Future Hype: The Myths of Technology Change
By Bob Seidensticker
Berrett-Koehler, 2006
272 pages, $15.95
Software expert Bob Seidensticker began his research into technology change during an eight-year stint at Microsoft. In Future Hype: The Myths of Technology Change, he offers a balanced, historical perspective that is a useful antidote to the widespread, often uncritical hype about the pace of and prospects for such change.
Of the nine myths he debunks, the first two are the inevitability of exponential change — with change always increasing at progressively greater rates — and the predetermined success of new technologies. He makes it clear that, even for successful innovations, the rate of change usually follows the S-shaped logistics curve, with long lags between invention and takeoff and with extended bursts of growth followed by declines. Markets may become saturated, consumers may be unable to make use of additional features, there may be social resistance to the new technology, or innovations may fail for many other reasons. Although an exponential process — Moore’s Law — governs the rate at which the power of the microprocessor grows, doubling every 18 months, improvements in the functionality of computers have not advanced correspondingly. Ten years from now, with supercomputer equivalents on our desktops, it’s likely we’ll still be coping with spam in our e-mail inboxes.

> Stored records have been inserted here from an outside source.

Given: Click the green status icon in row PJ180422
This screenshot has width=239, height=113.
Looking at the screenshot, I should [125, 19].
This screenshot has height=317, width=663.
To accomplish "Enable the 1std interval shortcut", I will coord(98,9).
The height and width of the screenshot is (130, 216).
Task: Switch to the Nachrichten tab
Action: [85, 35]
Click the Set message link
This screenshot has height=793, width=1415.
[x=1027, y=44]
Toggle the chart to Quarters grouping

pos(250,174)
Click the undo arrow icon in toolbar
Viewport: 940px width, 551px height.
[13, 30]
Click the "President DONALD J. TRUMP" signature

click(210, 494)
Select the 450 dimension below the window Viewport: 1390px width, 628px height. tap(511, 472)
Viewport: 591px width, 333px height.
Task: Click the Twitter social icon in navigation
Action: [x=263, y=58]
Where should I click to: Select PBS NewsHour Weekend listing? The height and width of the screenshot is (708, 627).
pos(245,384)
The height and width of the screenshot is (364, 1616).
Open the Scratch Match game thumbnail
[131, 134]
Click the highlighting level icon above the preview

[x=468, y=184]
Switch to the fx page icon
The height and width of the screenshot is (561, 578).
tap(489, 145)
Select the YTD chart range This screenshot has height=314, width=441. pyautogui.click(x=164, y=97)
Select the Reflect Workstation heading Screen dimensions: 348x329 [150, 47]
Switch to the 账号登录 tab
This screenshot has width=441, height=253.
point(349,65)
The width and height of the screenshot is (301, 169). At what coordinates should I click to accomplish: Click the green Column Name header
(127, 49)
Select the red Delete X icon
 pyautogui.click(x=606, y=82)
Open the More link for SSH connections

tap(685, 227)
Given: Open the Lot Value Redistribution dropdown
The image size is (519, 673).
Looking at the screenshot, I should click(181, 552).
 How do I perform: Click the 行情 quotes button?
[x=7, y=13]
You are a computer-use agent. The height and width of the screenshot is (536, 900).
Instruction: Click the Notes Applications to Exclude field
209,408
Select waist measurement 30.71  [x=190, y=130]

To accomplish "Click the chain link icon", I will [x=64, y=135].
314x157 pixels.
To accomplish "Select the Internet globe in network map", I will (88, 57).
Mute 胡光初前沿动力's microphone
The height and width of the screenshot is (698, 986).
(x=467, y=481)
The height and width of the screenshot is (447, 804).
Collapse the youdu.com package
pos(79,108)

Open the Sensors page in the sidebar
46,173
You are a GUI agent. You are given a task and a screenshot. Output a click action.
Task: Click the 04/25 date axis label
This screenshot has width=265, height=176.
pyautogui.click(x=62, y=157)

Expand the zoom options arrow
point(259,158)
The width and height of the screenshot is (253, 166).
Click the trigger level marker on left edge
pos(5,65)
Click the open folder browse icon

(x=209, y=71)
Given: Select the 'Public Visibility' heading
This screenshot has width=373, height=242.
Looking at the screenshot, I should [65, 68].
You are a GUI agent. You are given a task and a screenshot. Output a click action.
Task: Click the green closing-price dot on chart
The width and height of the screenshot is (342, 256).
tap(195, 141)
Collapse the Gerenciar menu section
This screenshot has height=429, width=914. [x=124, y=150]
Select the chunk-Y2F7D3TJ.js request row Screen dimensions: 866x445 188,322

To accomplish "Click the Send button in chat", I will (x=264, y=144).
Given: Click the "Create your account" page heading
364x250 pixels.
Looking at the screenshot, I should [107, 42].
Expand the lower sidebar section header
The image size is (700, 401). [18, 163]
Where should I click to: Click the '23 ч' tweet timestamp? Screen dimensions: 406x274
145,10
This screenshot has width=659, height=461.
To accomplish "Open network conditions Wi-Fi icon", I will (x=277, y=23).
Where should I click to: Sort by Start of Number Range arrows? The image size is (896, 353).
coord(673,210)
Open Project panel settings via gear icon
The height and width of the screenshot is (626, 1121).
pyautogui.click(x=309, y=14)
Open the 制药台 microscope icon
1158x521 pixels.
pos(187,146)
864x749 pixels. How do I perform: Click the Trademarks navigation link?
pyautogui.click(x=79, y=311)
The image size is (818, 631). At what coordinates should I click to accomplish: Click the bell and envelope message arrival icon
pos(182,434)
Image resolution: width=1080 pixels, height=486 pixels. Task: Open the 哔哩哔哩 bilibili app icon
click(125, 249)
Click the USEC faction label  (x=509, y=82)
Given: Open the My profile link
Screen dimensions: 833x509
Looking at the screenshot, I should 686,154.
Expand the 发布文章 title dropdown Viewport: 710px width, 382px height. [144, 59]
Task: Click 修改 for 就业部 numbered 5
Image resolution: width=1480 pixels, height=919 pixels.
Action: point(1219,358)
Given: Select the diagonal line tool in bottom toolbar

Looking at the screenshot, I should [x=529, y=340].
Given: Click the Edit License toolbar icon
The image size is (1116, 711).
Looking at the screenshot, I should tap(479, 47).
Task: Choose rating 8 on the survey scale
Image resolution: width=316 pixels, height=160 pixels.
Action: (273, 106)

Even successful technology is rarely an unalloyed benefit. It usually performs some features of the required job at the expense of others, it may have unintended consequences — think software bugs and viruses — and the technology itself often requires substantial maintenance. The Internet hasn’t “changed everything,” Mr. Seidensticker asserts, pointing out that, for at least the past few centuries, important information has always had an outlet and much of the new information is less valuable than the old. As he puts it, “Some Internet applications are important, such as e-mail, research, company Web sites, and e-commerce. Some are new, such as connecting members of obscure hobbies or finding buyers for used goods. But the important applications aren’t new and the new ones aren’t important.”
The fact is that humankind has long used technology to satisfy its essential physical needs — clothing, shelter, heat, safe food and water, health, and safety — and the latest technologies cater to higher-level but less critical needs. The author illustrates this with a helpful pyramidal diagram based on Abraham Maslow’s well-known hierarchy of human needs. Although many of the individual observations about technological change have been made in the past by others (which simply reinforces the author’s point about the value of old information), it is helpful to have all that curmudgeonly skepticism combined here into a coherent single book.